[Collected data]

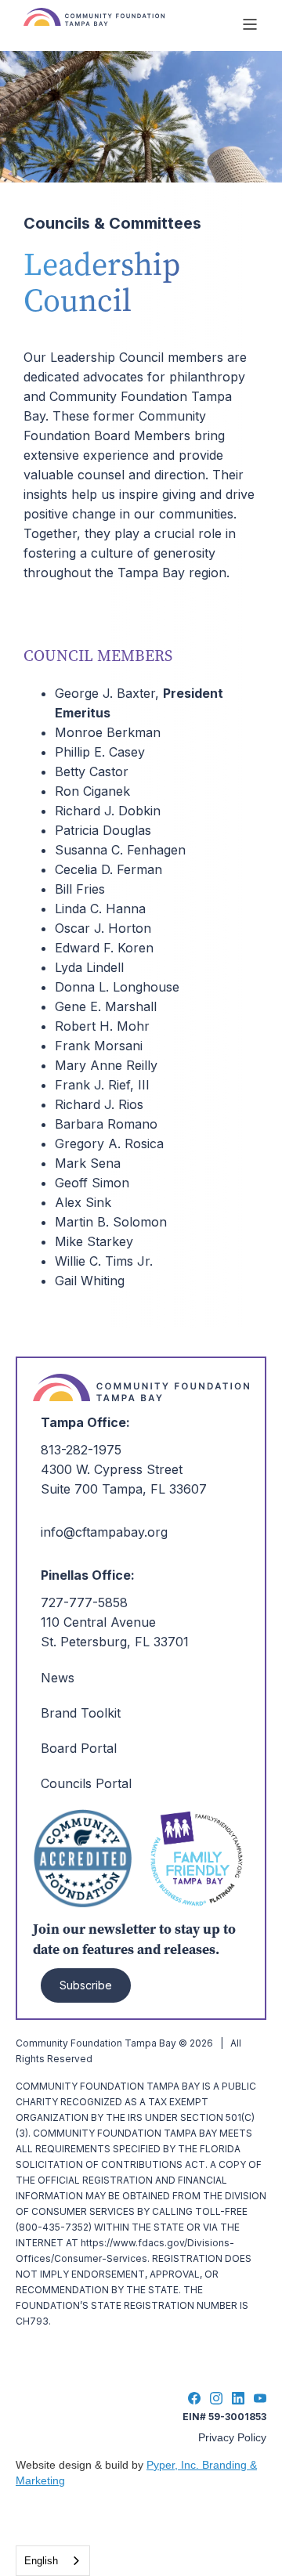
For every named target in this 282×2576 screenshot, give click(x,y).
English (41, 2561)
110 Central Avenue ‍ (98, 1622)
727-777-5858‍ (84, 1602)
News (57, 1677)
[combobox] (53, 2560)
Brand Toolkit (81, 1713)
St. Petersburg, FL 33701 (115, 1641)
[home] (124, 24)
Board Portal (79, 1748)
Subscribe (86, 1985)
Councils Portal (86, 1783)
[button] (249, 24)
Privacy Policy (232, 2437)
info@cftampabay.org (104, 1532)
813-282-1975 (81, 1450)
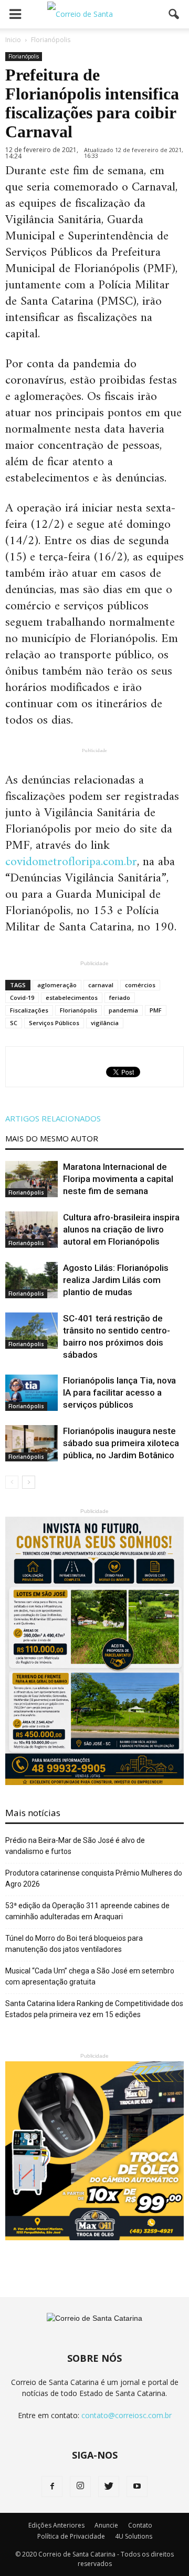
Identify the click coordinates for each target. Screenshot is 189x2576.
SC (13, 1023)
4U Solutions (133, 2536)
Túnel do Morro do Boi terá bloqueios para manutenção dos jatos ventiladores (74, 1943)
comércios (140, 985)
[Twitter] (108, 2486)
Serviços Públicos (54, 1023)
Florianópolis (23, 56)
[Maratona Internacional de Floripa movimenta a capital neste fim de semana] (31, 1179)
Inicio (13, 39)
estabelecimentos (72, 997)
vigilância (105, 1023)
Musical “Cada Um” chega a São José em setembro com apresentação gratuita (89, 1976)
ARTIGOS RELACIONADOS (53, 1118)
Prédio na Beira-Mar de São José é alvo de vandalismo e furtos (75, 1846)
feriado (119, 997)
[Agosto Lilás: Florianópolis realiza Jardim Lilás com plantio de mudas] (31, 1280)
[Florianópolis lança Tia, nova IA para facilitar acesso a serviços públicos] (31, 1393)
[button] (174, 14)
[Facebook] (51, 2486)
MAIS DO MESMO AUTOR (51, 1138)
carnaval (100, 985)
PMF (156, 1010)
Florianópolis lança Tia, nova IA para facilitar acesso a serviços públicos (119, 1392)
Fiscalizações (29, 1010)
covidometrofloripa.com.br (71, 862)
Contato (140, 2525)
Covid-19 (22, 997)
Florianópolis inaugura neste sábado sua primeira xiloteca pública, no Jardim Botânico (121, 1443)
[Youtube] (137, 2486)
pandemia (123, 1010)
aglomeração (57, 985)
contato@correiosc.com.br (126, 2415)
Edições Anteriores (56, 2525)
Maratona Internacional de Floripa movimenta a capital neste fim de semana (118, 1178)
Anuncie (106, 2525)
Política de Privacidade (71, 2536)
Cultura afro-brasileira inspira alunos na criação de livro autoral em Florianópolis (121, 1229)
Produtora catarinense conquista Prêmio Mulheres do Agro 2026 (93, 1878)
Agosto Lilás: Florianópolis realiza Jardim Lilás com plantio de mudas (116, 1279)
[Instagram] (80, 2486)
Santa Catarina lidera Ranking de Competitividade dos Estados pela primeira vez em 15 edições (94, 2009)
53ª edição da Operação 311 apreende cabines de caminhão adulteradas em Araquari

- _TRY IT_: Search the records for the string "Florianópolis" and report each line that has it.

- _EXPECTED ANSWER_:
Florianópolis (23, 56)
[Agosto Lilás: Florianópolis realiza Jardim Lilás com plantio de mudas] (31, 1280)
[Florianópolis lança Tia, nova IA para facilitar acesso a serviços públicos] (31, 1393)
Florianópolis lança Tia, nova IA para facilitar acesso a serviços públicos (119, 1392)
Florianópolis inaugura neste sábado sua primeira xiloteca pública, no Jardim Botânico (121, 1443)
Cultura afro-brasileira inspira alunos na criação de livro autoral em Florianópolis (121, 1229)
Agosto Lilás: Florianópolis realiza Jardim Lilás com plantio de mudas (116, 1279)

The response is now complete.